Après 14 heures de négociations, les ministres de l’environnement des États membres de l’UE ont atteint un compromis mercredi soir à Luxembourg concernant une réduction de 35 % des émissions de dioxyde de carbone des voitures particulières et des véhicules utilitaires légers.
À l’issue d’une autre session marathon, les ministres ont accepté la proposition de compromis de la présidence autrichienne. La ministre autrichienne de l’environnement, Elisabeth Köstinger, a déclaré que la proposition avait été soutenue par 20 États membres, quatre étaient contre et quatre se sont abstenus. Elle n’a pas révélé quels pays étaient contre ou s’étaient abstenus, mais l’Irlande a annoncé qu’elle, ainsi que certains autres pays nordiques, publierait une déclaration de déception car elle estime que le compromis est insuffisant et cherche une réduction plus importante.
La Croatie a accepté la proposition de compromis autrichienne depuis le début.
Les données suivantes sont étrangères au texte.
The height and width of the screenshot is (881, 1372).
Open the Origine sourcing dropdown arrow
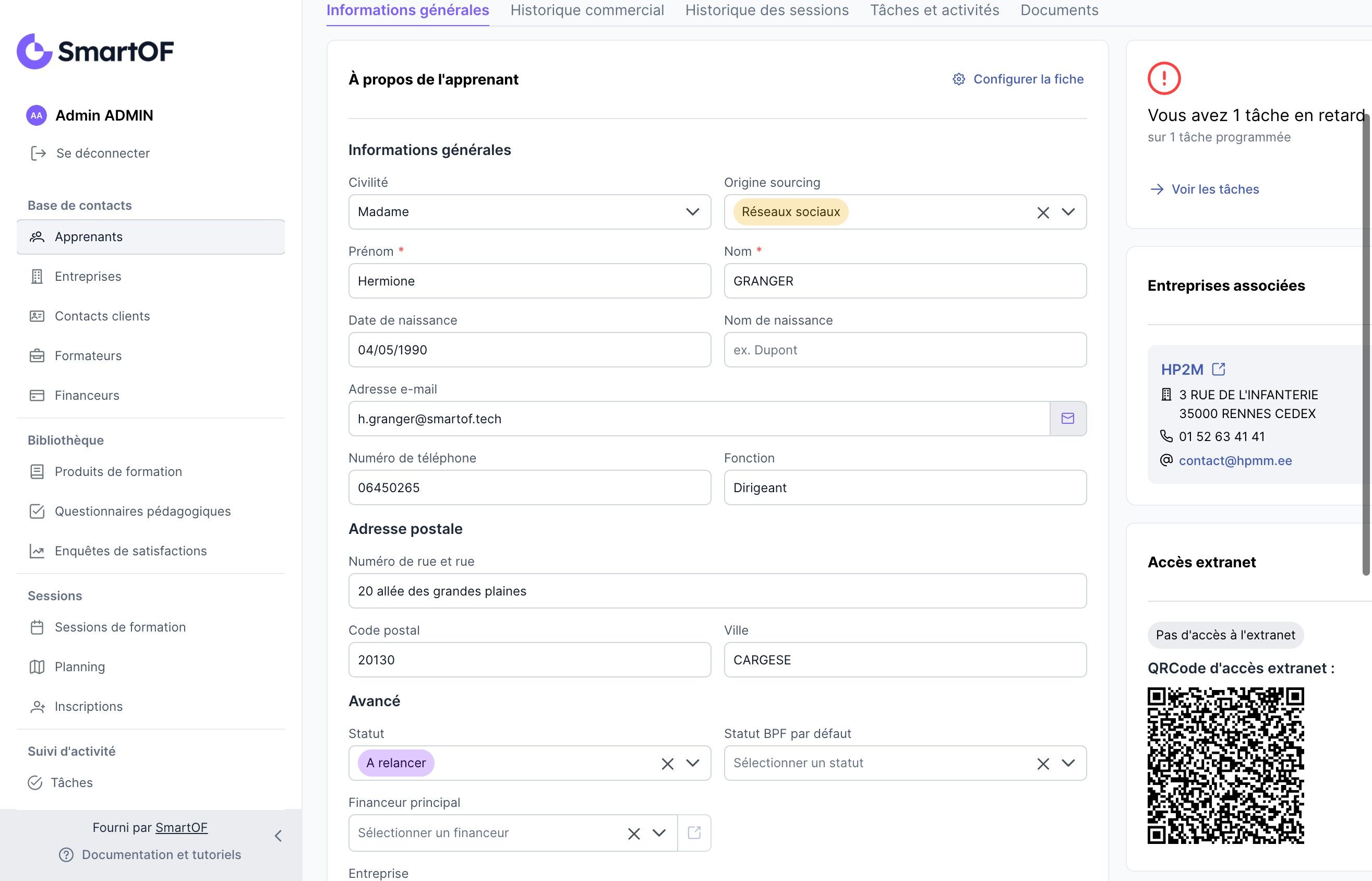pyautogui.click(x=1068, y=212)
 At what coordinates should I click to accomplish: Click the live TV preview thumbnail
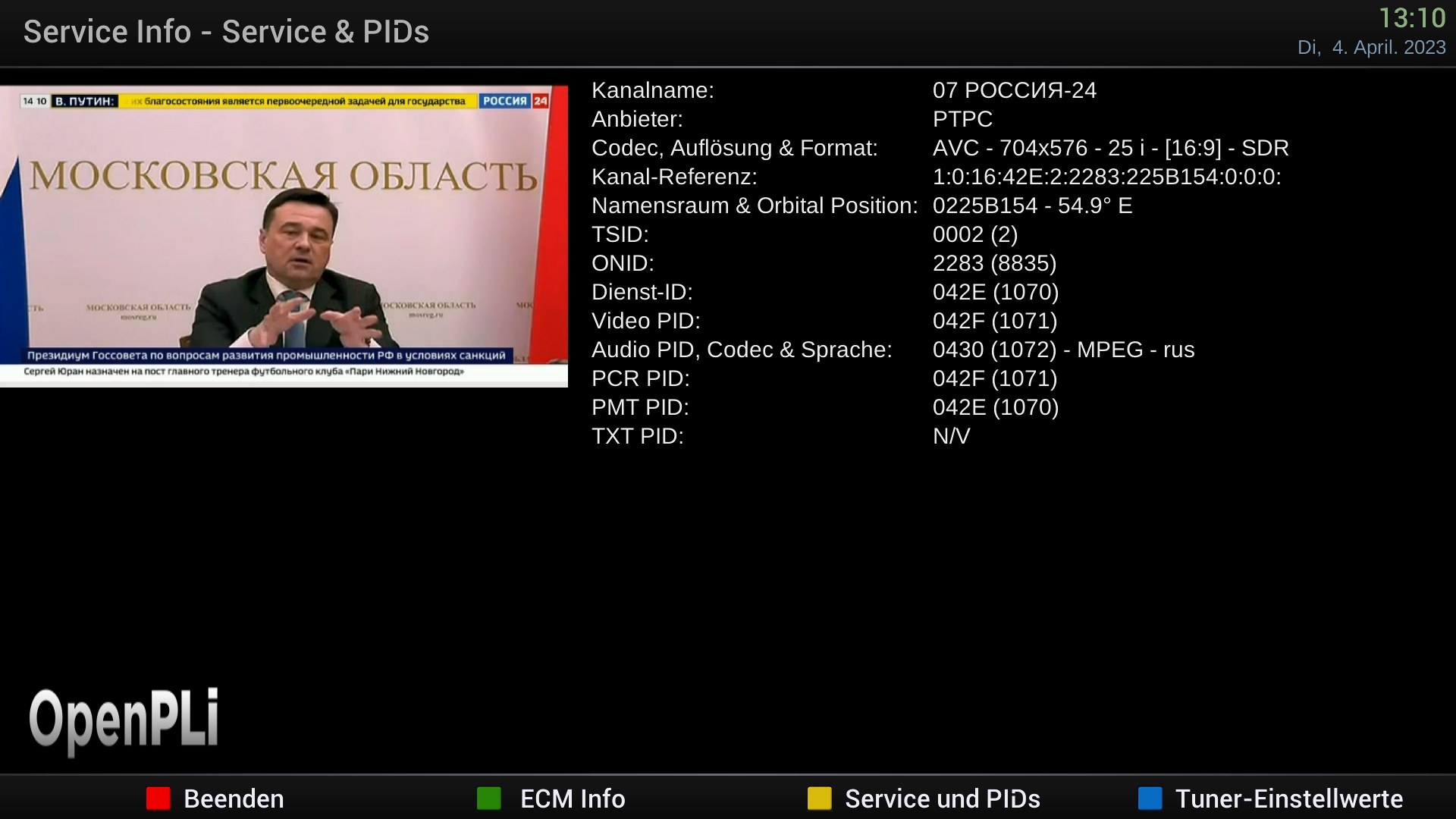tap(284, 235)
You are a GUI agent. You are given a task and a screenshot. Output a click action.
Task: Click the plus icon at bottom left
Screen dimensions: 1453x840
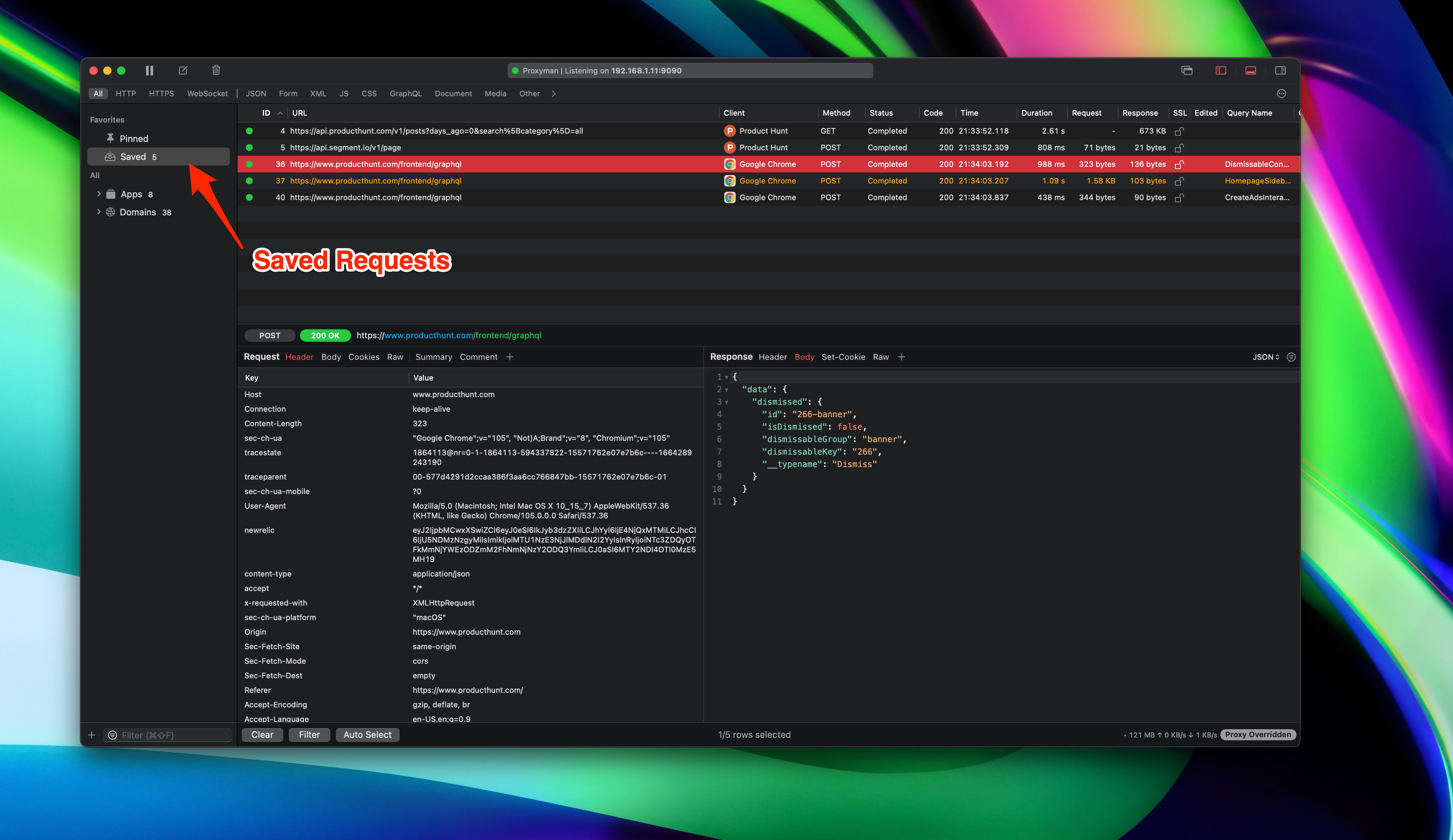(x=92, y=734)
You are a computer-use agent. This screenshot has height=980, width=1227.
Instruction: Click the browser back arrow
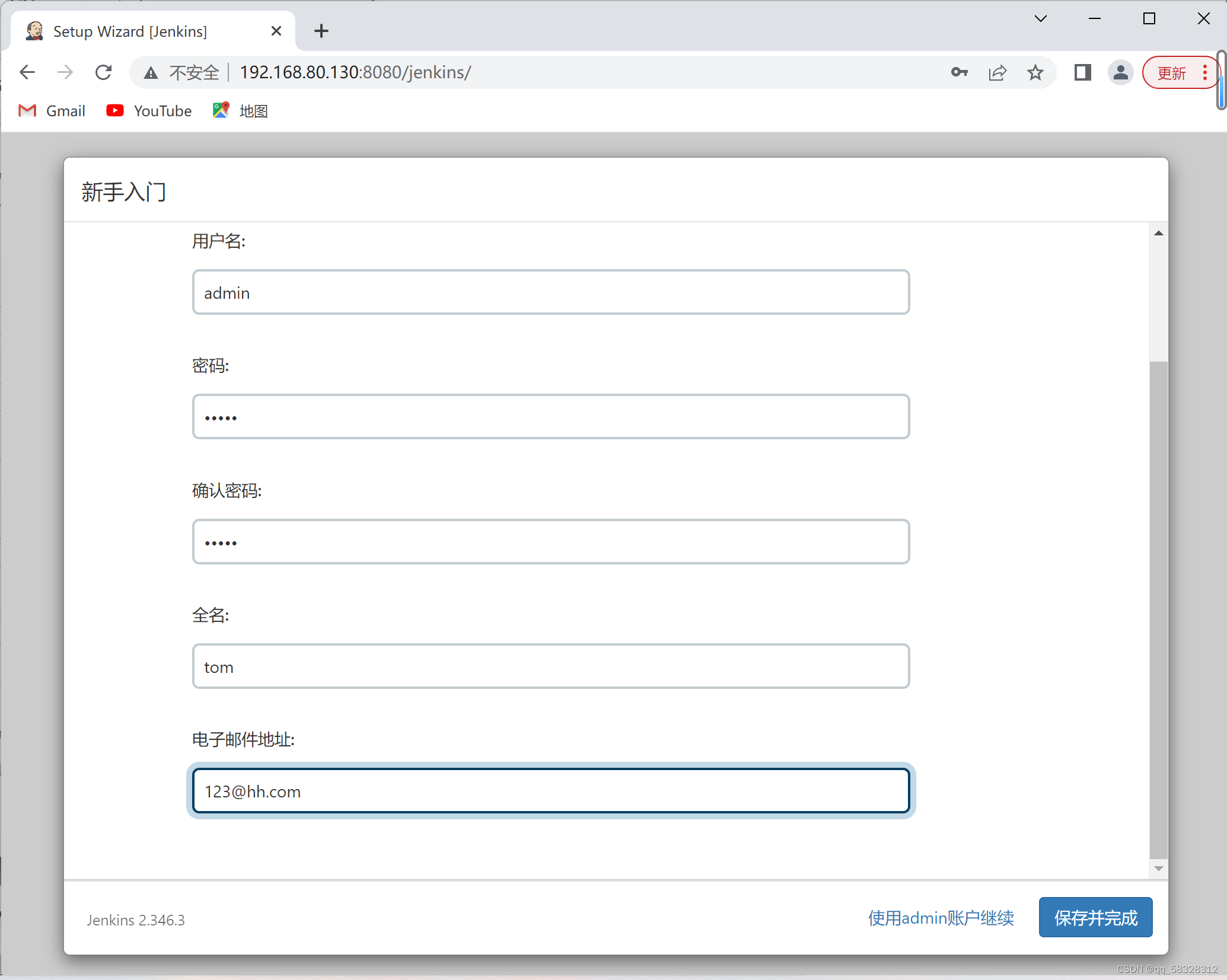pyautogui.click(x=27, y=72)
Le Parlement européen, au début d’octobre, a plaidé pour des objectifs très ambitieux dans la lutte pour des véhicules plus écologiques sur les routes européennes. Les députés européens ont appelé à une réduction de 25 % des émissions de dioxyde de carbone d’ici 2025 et à une réduction de 40 % d’ici 2030. Cela est significativement plus élevé que la proposition de la Commission européenne, qui suggérait une réduction de 30 % d’ici 2030 à la fin de l’année dernière.
La présidence autrichienne du Conseil de l’UE a fait une proposition de compromis, à mi-chemin entre les positions du Parlement et de la Commission, selon laquelle les émissions de CO2 devraient être réduites de 35 % d’ici 2030.
Le ministre autrichien, qui a présidé la réunion, n’a pas révélé d’autres détails sur le contenu du compromis. C’est une proposition très compliquée qui inclut des bonus significatifs pour les fabricants de véhicules électriques, mais les détails ne sont pas encore connus.